NaNoWriMo Prep – Brainstorming

October already. The nights are starting earlier, the shops are filled with Hallowe’en things and, somewhere in a dark room, Mariah Carey is being defrosted, ready to deafen us all with all she wants for Christmas. It also means we’re fast approaching that time of the year – the annual sprint to write as many words as we can that is the National Novel Writing Month.

I haven’t started writing yet. That starts on November 1st – I will not cheat in that regard. However, now IS a good time to start planning what you’re going to write.

I’m glad I started this early.

The First Idea – “Implanted”

I thought I was already ahead of the game this year. In my notes, I had a plot already laid out. Perfect! It just needs looking over, planning out a little more closely, names invented for characters. The hard work is already done!

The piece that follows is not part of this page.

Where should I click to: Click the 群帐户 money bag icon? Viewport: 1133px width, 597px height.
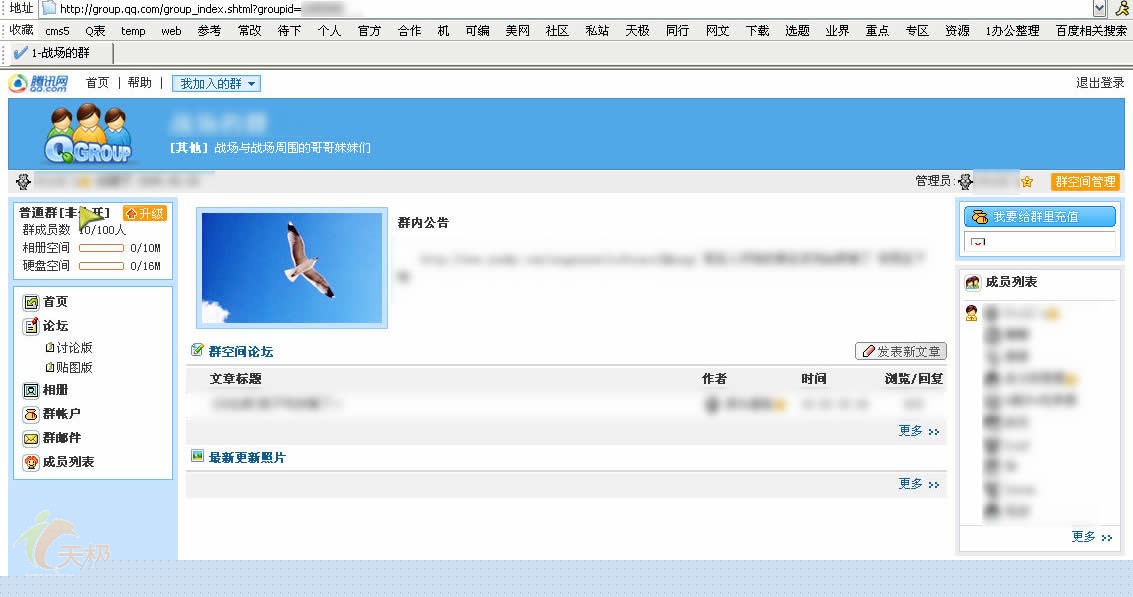pyautogui.click(x=31, y=414)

But the more I looked at it, the more the story changed. It was supposed to be a contemporary sci-fi thriller. Then my main character shifted from being an IT technician to a police officer. Then the whole thing began shifting into something more like Line of Duty. In the end I realised that the story simply didn’t work with the sci-fi conceit I had – tiny explosives implanted into people’s brains to kill them remotely at a moment’s notice.

Any criminal gang looking to extort or threaten my main character would do so far more simply and easily through violence and blackmail. The brain bombs just weren’t realistic. Take those away, and the whole thing becomes a police procedural instead of sci-fi – I think there’s still a good story in there somewhere, but it’s not the story I wanted to write and it certainly wouldn’t work for NaNoWriMo – I’d need to do a LOT of research and background prep for it, which doesn’t go well with trying to churn out enough words every day.

The Second Idea – “Now You See Me”

So I went back to the drawing board. This idea is completely new, though I’m reusing a character from a previous novel (a nice way to link them together). The plot is considerably lighter – a magician pulling off very public crimes and then disappearing before anyone can catch him – and it barely counts as sci-fi, but it’s a lot more my style than the grittiness of my first idea.

I planned out the overall plot and I’ve named my main characters. In the process, I spotted a major problem – the idea didn’t work. There was no conflict, no drama, nothing for the characters to gain or lose from their actions. The concept was good (and no, I’m not going to give anything away here) but there was no story for it.

The Second (and a Half) Idea

The same idea, but upgraded. I had a hero (or rather, a heroine). I had a villain of sorts. But they weren’t in conflict – indeed, the plot hinges on the two of them meeting! I realised that I had the wrong character as a villain. And so I created a third character – someone opposed to both the other two, in different ways.

I’m getting excited about this already. I have more planning to do before November but I’m already itching to start writing.

Why I Plan

Imagine if I’d just jumped straight in on November 1st with my first idea. I have no idea what the story would have turned into, but it would have been a mess to sort out later – a mess that I might not want to revisit. I’d have been writing a story with a fundamental flaw, in a style I didn’t enjoy.

I might have ploughed on to the end of the month, but I’d be left feeling as though I’d wasted it.

By planning ahead, by working out the shape of the novel before I start, I can often spot those flaws coming. I figured out my first idea was wrong in a few days instead of twenty thousand words in. I figured out my second idea was flawed in a few more days, and found a solution that I can implement from the start instead of trying to insert it into the first draft later on.

Some people prefer to just dive right in and work it out as they go along. I’ve done that myself in the past. But planning ahead, even a little, can save you a lot of headaches in the rewrites.